Items listed in a dataset

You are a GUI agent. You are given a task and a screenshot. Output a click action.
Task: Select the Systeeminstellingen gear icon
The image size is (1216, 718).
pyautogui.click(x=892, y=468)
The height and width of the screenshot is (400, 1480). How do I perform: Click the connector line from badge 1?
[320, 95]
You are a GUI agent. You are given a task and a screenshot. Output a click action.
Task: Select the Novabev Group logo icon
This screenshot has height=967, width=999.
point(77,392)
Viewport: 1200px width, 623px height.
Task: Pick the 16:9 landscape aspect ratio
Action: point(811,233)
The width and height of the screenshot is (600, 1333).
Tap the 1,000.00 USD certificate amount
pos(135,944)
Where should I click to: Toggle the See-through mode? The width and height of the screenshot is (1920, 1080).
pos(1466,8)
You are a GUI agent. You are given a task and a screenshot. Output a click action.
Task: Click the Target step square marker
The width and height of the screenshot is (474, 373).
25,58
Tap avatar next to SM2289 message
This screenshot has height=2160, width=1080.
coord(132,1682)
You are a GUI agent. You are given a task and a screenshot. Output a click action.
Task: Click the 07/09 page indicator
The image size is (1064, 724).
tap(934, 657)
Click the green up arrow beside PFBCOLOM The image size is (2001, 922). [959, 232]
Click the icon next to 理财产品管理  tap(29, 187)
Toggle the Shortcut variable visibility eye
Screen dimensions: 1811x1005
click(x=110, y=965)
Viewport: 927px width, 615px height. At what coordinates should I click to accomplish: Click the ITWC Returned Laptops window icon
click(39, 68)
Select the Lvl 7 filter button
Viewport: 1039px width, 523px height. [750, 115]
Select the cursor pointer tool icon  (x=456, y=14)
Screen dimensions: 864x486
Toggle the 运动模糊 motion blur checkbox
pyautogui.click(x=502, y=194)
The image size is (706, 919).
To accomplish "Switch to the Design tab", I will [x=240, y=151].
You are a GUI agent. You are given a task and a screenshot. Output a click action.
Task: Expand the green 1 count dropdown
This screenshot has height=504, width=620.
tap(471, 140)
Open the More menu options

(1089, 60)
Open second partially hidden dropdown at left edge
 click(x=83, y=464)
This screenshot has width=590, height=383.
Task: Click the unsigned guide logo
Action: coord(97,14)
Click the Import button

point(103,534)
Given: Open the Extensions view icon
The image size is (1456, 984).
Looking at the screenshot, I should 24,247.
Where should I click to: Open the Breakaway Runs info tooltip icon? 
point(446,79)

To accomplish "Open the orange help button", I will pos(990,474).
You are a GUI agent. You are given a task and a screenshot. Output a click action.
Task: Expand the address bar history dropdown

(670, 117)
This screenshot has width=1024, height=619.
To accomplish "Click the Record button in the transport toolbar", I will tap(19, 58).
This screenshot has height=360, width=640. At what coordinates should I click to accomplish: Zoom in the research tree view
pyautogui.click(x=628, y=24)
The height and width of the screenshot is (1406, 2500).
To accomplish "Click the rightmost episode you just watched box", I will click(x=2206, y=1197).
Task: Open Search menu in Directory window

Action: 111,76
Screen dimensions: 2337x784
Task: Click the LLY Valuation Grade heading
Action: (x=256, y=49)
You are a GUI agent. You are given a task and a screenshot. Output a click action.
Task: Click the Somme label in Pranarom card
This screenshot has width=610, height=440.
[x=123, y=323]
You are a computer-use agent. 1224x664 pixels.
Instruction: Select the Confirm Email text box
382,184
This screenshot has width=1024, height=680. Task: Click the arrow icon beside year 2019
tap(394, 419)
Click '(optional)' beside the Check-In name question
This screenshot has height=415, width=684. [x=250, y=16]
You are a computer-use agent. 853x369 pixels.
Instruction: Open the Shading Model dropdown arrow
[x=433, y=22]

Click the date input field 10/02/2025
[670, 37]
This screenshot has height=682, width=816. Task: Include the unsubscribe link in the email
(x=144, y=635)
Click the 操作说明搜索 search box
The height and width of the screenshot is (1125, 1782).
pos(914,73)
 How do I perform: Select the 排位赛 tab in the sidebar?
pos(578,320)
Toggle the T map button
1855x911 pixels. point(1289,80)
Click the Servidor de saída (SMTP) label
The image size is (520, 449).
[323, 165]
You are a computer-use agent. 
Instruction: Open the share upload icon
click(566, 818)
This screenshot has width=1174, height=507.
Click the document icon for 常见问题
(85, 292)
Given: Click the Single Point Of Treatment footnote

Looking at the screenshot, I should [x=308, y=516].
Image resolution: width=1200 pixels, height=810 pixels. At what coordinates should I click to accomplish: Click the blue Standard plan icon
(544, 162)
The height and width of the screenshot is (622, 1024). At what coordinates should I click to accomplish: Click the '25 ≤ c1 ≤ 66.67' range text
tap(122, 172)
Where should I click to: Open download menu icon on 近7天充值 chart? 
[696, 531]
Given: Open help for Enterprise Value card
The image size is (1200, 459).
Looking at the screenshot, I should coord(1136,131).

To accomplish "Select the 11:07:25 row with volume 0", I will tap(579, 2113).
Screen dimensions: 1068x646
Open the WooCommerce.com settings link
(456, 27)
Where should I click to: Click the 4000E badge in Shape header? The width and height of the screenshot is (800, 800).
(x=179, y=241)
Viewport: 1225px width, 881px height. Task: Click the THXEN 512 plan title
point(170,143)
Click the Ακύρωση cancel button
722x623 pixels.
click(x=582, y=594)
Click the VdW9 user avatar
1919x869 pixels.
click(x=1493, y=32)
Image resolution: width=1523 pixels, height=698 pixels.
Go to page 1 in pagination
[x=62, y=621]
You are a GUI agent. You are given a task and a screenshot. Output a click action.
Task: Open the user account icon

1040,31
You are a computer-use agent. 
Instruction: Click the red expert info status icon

__Exercise prompt__. Only the lines with "help" are needed; find them in the records and copy each one.

__Task result__.
To accomplish "Open the orange help button", I will pos(990,474).
Given: Open help for Enterprise Value card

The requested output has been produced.